Collected data:
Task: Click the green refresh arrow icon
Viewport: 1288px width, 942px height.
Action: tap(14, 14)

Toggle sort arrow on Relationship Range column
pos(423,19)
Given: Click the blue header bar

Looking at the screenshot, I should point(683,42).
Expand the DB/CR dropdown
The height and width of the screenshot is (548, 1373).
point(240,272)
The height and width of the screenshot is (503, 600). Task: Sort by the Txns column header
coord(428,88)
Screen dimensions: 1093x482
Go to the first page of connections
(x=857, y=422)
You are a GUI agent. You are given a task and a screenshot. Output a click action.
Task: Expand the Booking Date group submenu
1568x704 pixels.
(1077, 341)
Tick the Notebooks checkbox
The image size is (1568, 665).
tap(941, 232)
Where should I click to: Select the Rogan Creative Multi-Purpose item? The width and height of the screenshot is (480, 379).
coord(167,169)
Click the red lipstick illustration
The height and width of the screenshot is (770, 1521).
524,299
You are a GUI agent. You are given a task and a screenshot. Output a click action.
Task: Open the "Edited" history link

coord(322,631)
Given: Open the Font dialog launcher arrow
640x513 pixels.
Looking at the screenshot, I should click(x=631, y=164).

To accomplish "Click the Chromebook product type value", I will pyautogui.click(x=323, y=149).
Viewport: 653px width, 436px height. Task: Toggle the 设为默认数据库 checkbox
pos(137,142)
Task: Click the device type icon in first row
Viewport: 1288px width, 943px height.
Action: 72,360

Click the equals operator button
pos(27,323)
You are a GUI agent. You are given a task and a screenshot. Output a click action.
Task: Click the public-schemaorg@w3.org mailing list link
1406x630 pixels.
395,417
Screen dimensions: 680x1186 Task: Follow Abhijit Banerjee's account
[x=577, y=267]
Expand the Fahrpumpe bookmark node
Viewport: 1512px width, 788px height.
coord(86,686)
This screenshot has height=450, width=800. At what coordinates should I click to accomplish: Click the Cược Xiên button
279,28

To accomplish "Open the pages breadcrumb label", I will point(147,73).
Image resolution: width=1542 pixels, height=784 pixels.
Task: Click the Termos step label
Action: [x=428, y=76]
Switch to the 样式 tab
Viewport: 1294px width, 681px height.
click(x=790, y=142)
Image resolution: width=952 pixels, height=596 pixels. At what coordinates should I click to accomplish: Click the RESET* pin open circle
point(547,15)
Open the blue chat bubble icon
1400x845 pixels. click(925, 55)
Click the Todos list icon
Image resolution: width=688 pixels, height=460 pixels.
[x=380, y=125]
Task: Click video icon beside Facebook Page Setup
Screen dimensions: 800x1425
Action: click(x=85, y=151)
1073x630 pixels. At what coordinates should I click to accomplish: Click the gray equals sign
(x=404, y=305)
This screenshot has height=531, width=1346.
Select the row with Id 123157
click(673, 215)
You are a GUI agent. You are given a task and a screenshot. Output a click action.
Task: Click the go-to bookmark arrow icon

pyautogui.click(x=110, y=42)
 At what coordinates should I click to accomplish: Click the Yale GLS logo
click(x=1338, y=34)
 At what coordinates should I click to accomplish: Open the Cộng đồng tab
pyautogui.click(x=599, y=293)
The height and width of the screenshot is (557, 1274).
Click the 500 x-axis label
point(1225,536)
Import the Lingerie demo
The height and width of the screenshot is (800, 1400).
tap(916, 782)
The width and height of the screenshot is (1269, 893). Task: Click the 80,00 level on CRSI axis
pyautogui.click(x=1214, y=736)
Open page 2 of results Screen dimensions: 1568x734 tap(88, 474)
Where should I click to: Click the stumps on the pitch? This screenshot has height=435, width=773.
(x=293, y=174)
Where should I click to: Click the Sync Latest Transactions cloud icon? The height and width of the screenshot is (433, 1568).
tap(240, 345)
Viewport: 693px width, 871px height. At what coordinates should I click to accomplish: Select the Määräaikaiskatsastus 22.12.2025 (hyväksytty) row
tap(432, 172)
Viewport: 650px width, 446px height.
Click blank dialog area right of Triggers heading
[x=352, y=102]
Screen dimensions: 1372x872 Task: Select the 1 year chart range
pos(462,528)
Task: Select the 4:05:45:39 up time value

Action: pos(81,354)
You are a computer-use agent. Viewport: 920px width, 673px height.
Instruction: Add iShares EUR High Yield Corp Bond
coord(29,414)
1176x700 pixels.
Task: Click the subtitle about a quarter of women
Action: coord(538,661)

**Work item**
What is needed is an exact reproduction of the data.

**Exercise solution**
Task: Click the green refresh arrow icon
Viewport: 1288px width, 942px height.
Action: tap(14, 14)

Toggle sort arrow on Relationship Range column
pos(423,19)
Given: Click the blue header bar

Looking at the screenshot, I should point(683,42).
Expand the DB/CR dropdown
The height and width of the screenshot is (548, 1373).
point(240,272)
The height and width of the screenshot is (503, 600). Task: Sort by the Txns column header
coord(428,88)
Screen dimensions: 1093x482
Go to the first page of connections
(x=857, y=422)
You are a GUI agent. You are given a task and a screenshot. Output a click action.
Task: Expand the Booking Date group submenu
1568x704 pixels.
(1077, 341)
Tick the Notebooks checkbox
The image size is (1568, 665).
tap(941, 232)
Where should I click to: Select the Rogan Creative Multi-Purpose item? The width and height of the screenshot is (480, 379).
coord(167,169)
Click the red lipstick illustration
The height and width of the screenshot is (770, 1521).
524,299
You are a GUI agent. You are given a task and a screenshot. Output a click action.
Task: Open the "Edited" history link

coord(322,631)
Given: Open the Font dialog launcher arrow
640x513 pixels.
Looking at the screenshot, I should click(x=631, y=164).

To accomplish "Click the Chromebook product type value", I will pyautogui.click(x=323, y=149).
Viewport: 653px width, 436px height. Task: Toggle the 设为默认数据库 checkbox
pos(137,142)
Task: Click the device type icon in first row
Viewport: 1288px width, 943px height.
Action: 72,360

Click the equals operator button
pos(27,323)
You are a GUI agent. You are given a task and a screenshot. Output a click action.
Task: Click the public-schemaorg@w3.org mailing list link
1406x630 pixels.
395,417
Screen dimensions: 680x1186 Task: Follow Abhijit Banerjee's account
[x=577, y=267]
Expand the Fahrpumpe bookmark node
Viewport: 1512px width, 788px height.
coord(86,686)
This screenshot has height=450, width=800. At what coordinates should I click to accomplish: Click the Cược Xiên button
279,28

To accomplish "Open the pages breadcrumb label", I will point(147,73).
Image resolution: width=1542 pixels, height=784 pixels.
Task: Click the Termos step label
Action: [x=428, y=76]
Switch to the 样式 tab
Viewport: 1294px width, 681px height.
click(x=790, y=142)
Image resolution: width=952 pixels, height=596 pixels. At what coordinates should I click to accomplish: Click the RESET* pin open circle
point(547,15)
Open the blue chat bubble icon
1400x845 pixels. click(925, 55)
Click the Todos list icon
Image resolution: width=688 pixels, height=460 pixels.
[x=380, y=125]
Task: Click video icon beside Facebook Page Setup
Screen dimensions: 800x1425
Action: click(x=85, y=151)
1073x630 pixels. At what coordinates should I click to accomplish: Click the gray equals sign
(x=404, y=305)
This screenshot has height=531, width=1346.
Select the row with Id 123157
click(673, 215)
You are a GUI agent. You are given a task and a screenshot. Output a click action.
Task: Click the go-to bookmark arrow icon

pyautogui.click(x=110, y=42)
 At what coordinates should I click to accomplish: Click the Yale GLS logo
click(x=1338, y=34)
 At what coordinates should I click to accomplish: Open the Cộng đồng tab
pyautogui.click(x=599, y=293)
The height and width of the screenshot is (557, 1274).
Click the 500 x-axis label
point(1225,536)
Import the Lingerie demo
The height and width of the screenshot is (800, 1400).
tap(916, 782)
The width and height of the screenshot is (1269, 893). Task: Click the 80,00 level on CRSI axis
pyautogui.click(x=1214, y=736)
Open page 2 of results Screen dimensions: 1568x734 tap(88, 474)
Where should I click to: Click the stumps on the pitch? This screenshot has height=435, width=773.
(x=293, y=174)
Where should I click to: Click the Sync Latest Transactions cloud icon? The height and width of the screenshot is (433, 1568).
tap(240, 345)
Viewport: 693px width, 871px height. At what coordinates should I click to accomplish: Select the Määräaikaiskatsastus 22.12.2025 (hyväksytty) row
tap(432, 172)
Viewport: 650px width, 446px height.
Click blank dialog area right of Triggers heading
[x=352, y=102]
Screen dimensions: 1372x872 Task: Select the 1 year chart range
pos(462,528)
Task: Select the 4:05:45:39 up time value

Action: pos(81,354)
You are a computer-use agent. Viewport: 920px width, 673px height.
Instruction: Add iShares EUR High Yield Corp Bond
coord(29,414)
1176x700 pixels.
Task: Click the subtitle about a quarter of women
Action: coord(538,661)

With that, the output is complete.